═════ Records for the exercise ═════
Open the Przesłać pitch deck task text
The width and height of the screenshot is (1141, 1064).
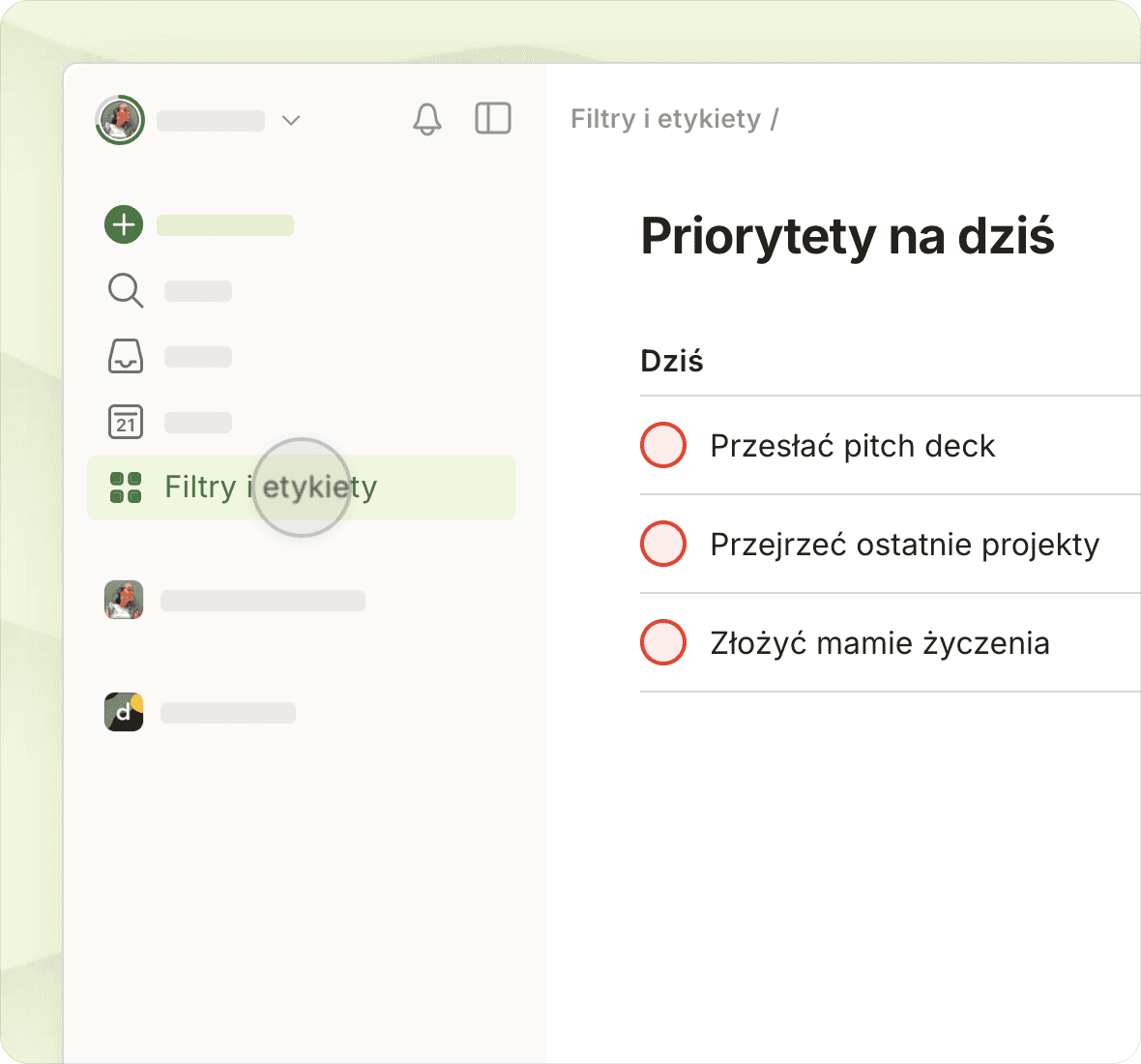[852, 446]
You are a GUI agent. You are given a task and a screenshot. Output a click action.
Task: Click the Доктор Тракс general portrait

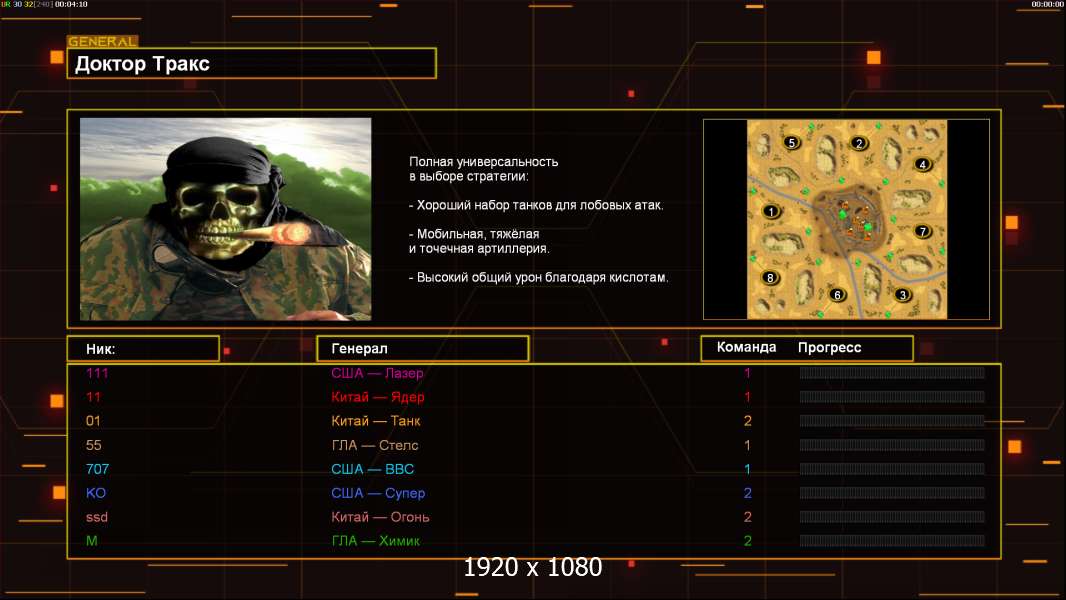[x=226, y=219]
═════
• Exercise
Leave the pictures aside and give the records above back word for word.

• Solution
Open the Przesłać pitch deck task text
The width and height of the screenshot is (1141, 1064).
[852, 446]
You are a GUI agent. You are given a task and a screenshot. Output a click action.
Task: Click the Доктор Тракс general portrait

[x=226, y=219]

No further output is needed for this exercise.